---------- DATA FOR THIS EXERCISE
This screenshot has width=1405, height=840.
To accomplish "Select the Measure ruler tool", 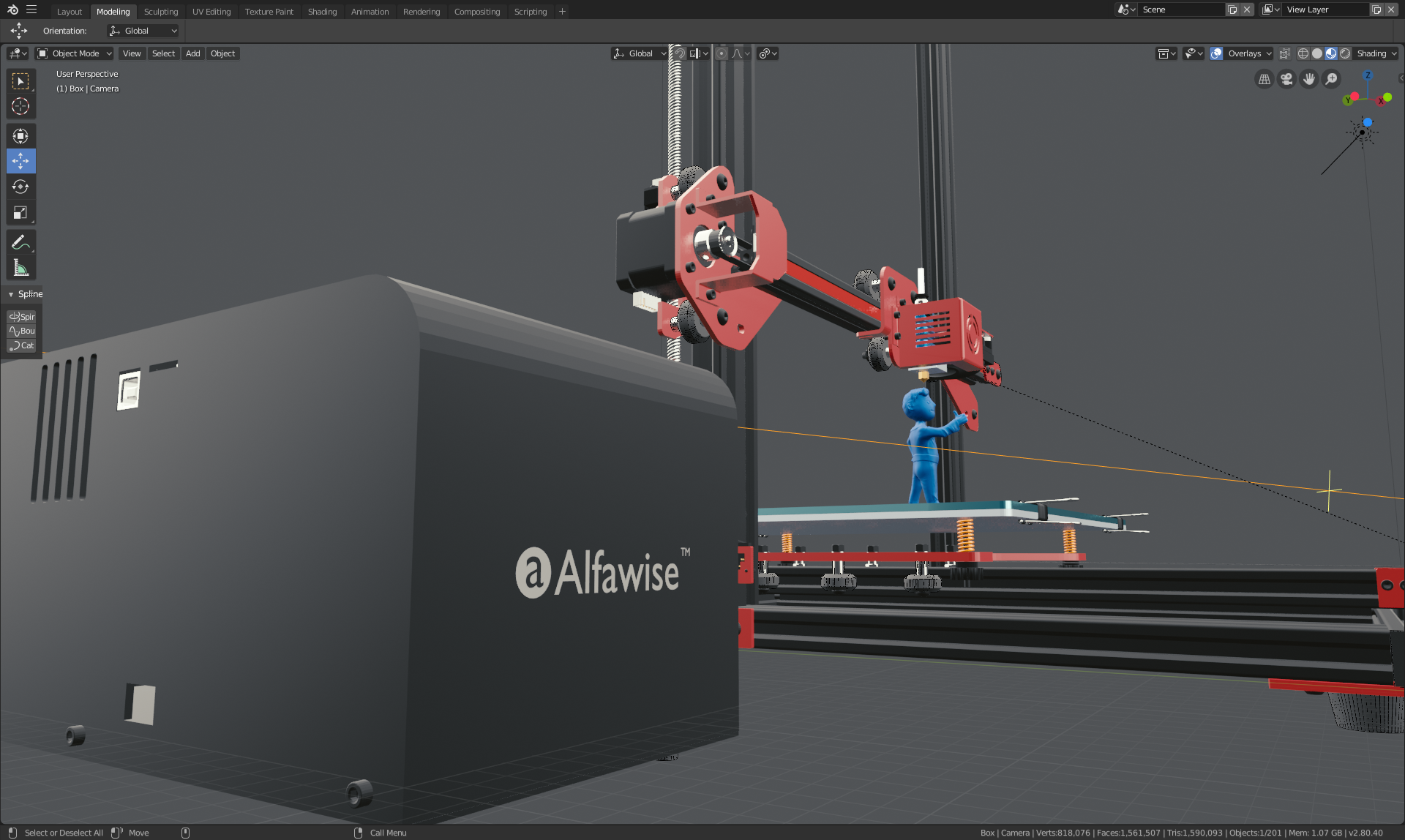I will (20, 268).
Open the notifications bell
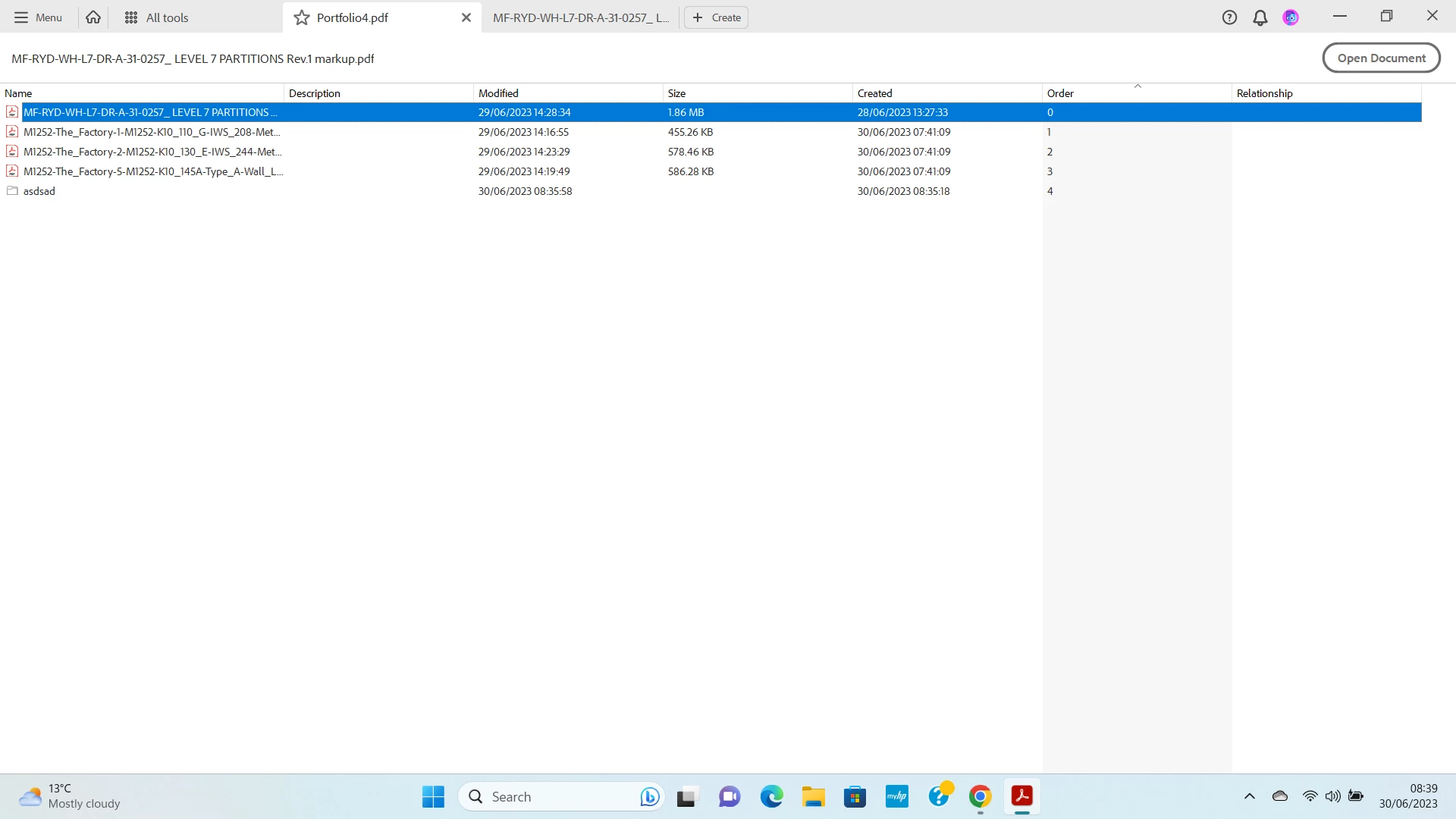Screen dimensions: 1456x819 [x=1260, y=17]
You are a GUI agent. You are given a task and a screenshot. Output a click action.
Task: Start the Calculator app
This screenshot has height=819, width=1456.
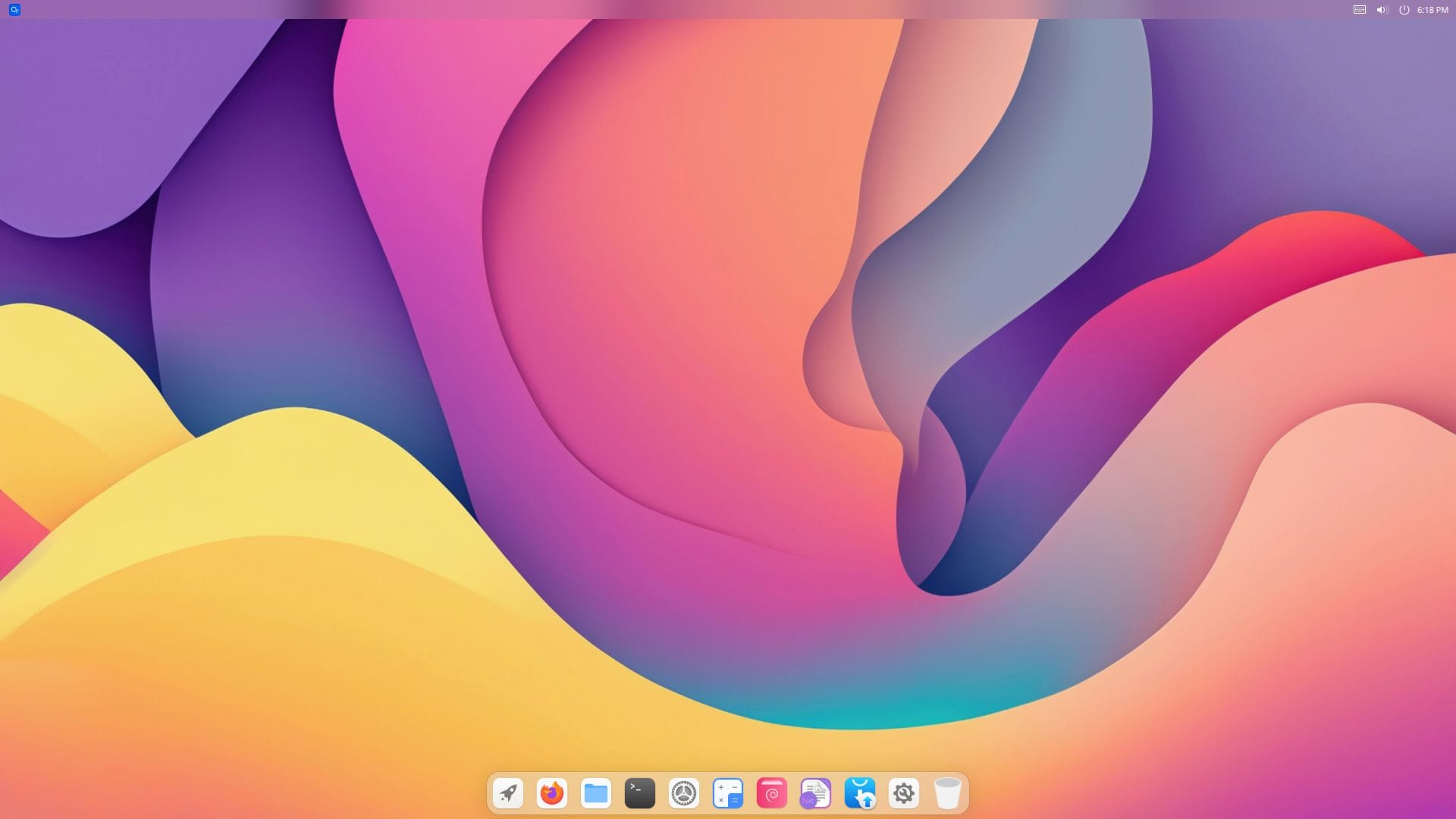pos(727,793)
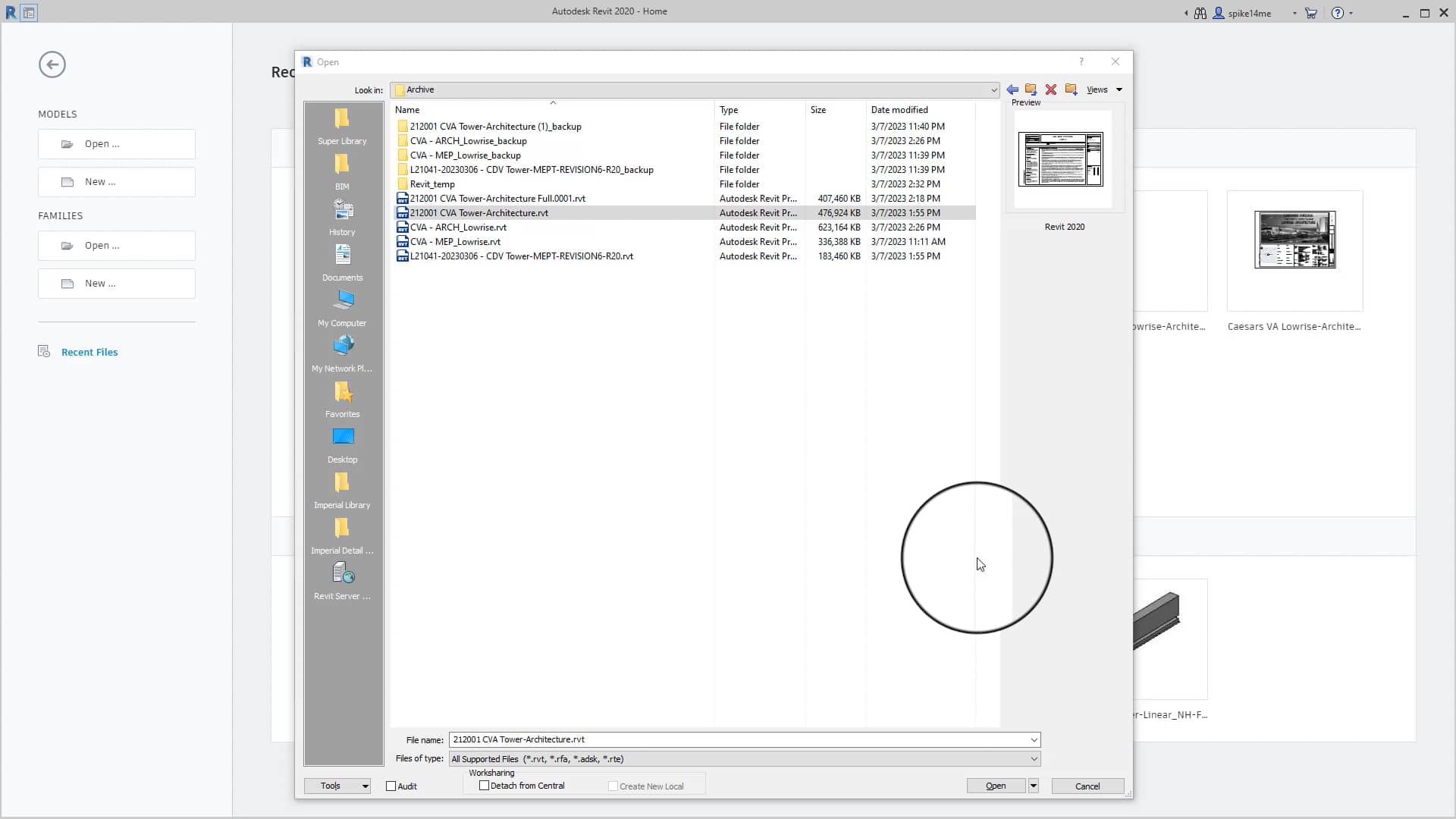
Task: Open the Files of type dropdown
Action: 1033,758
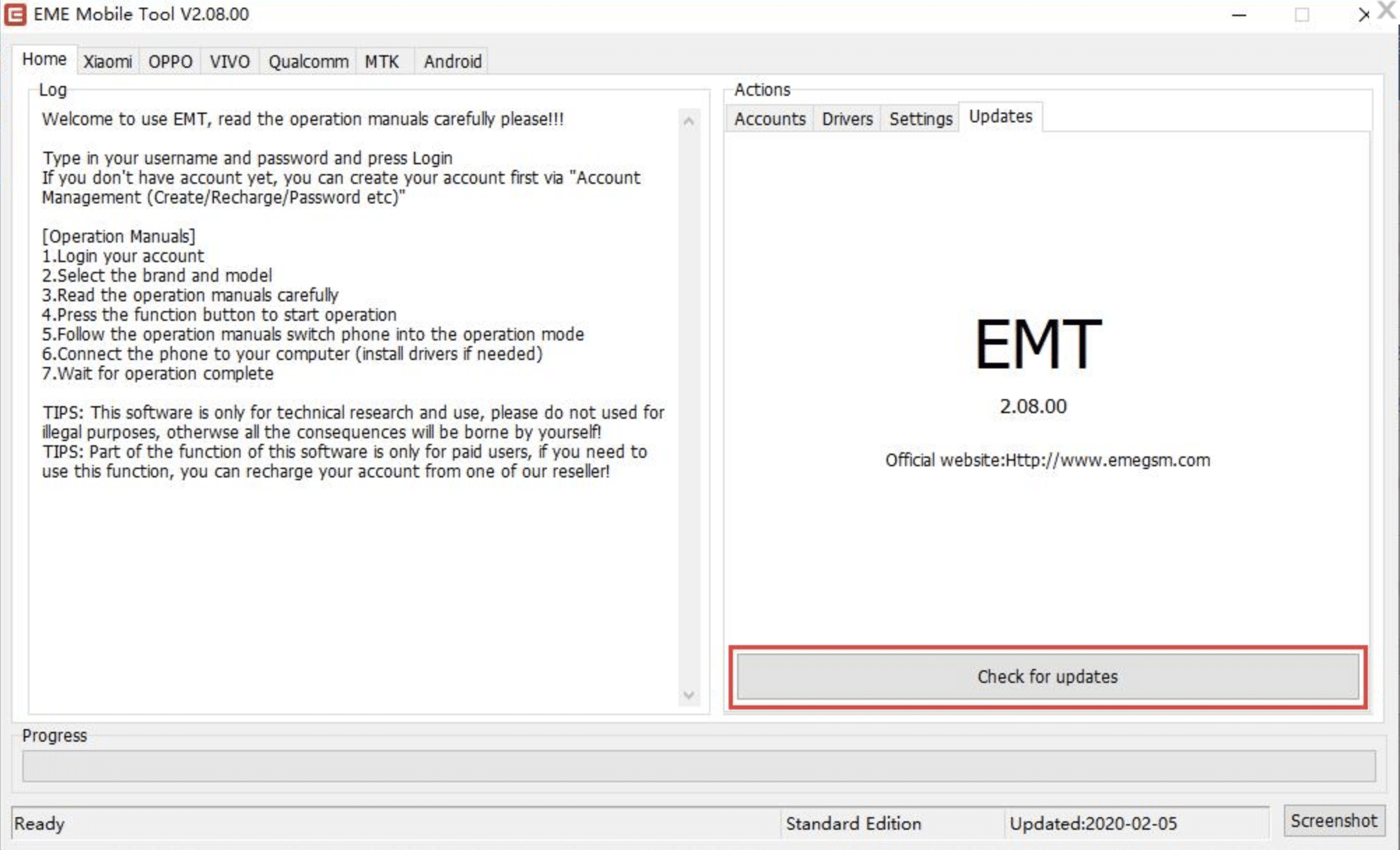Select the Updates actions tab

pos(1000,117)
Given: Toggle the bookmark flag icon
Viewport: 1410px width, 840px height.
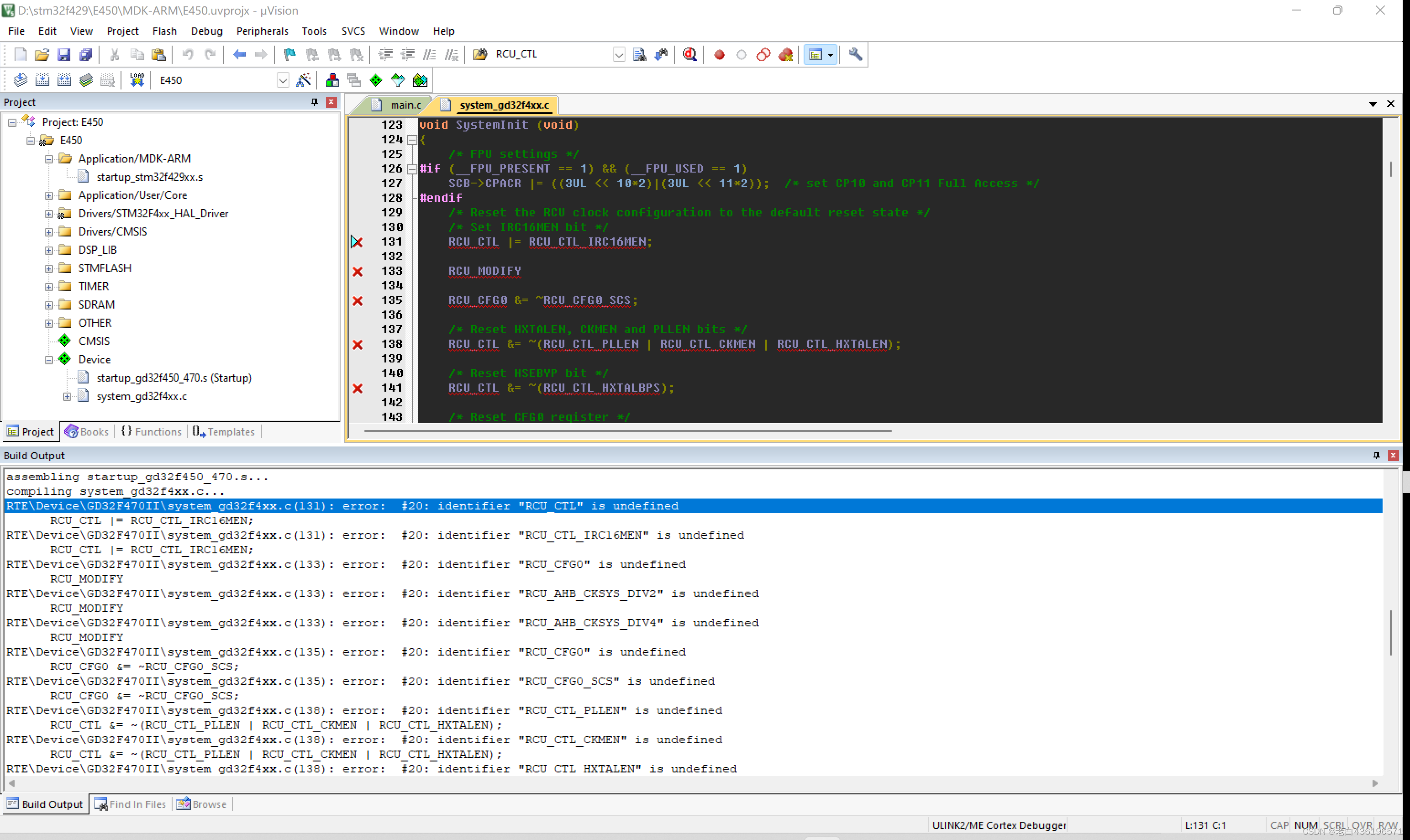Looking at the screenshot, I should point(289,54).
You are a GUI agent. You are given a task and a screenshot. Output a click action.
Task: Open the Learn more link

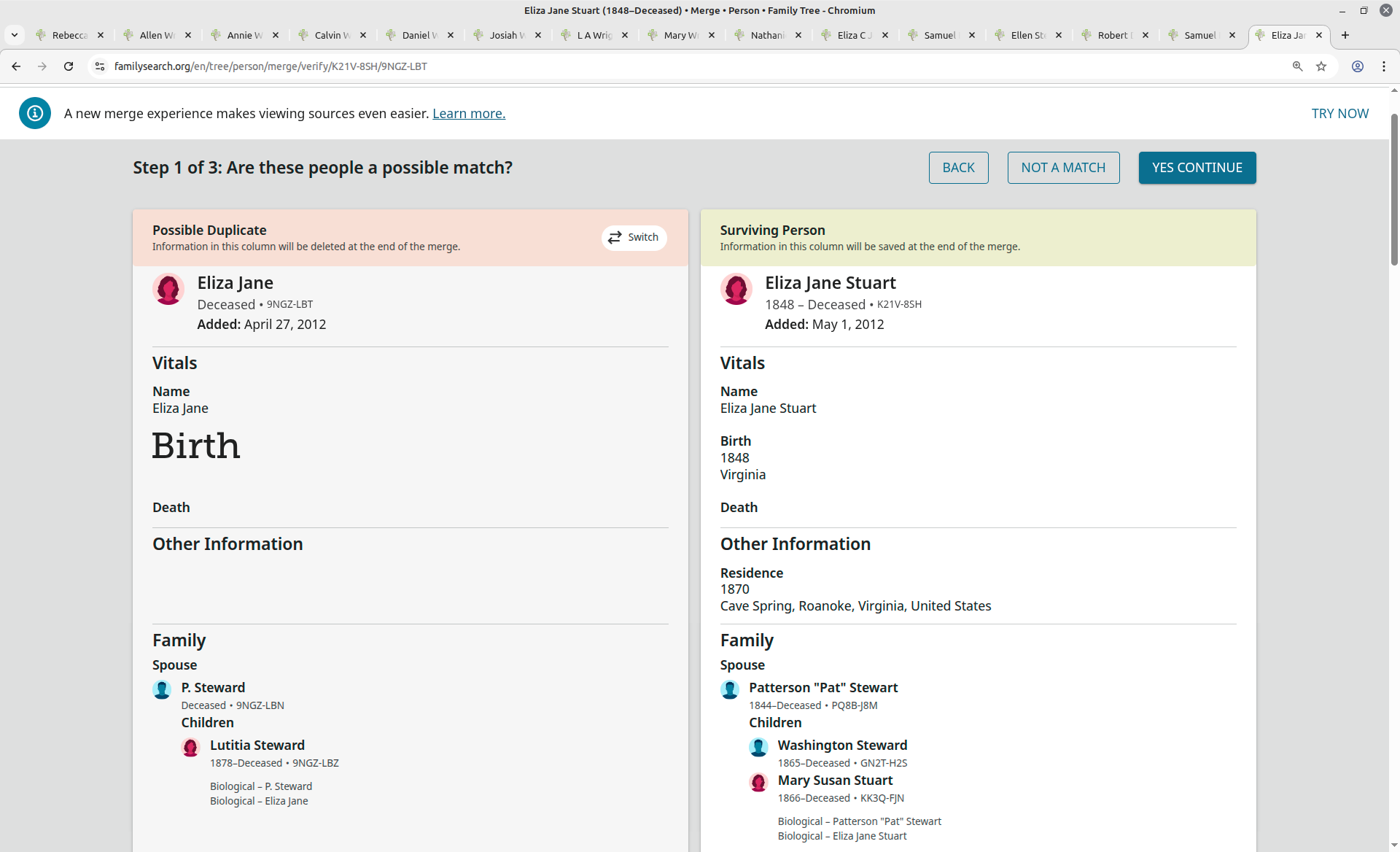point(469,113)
--------------------
EXERCISE OBJECTIVE =
The copy should hold exactly the lines from the line containing "Open the notifications bell" through the last line of the records, both included, and no pictures or other lines.

RESULT =
Open the notifications bell
Screen dimensions: 1456x819 [x=1260, y=17]
You are a GUI agent. You are given a task and a screenshot. Output a click action.
Task: Start the Calculator app
This screenshot has height=819, width=1456.
pos(727,793)
Task: Open the Files of type dropdown
Action: 1033,758
Select the Updates actions tab

pos(1000,117)
Given: Toggle the bookmark flag icon
Viewport: 1410px width, 840px height.
Looking at the screenshot, I should point(289,54).
You are a GUI agent. You are given a task and a screenshot. Output a click action.
Task: Open the Learn more link

point(469,113)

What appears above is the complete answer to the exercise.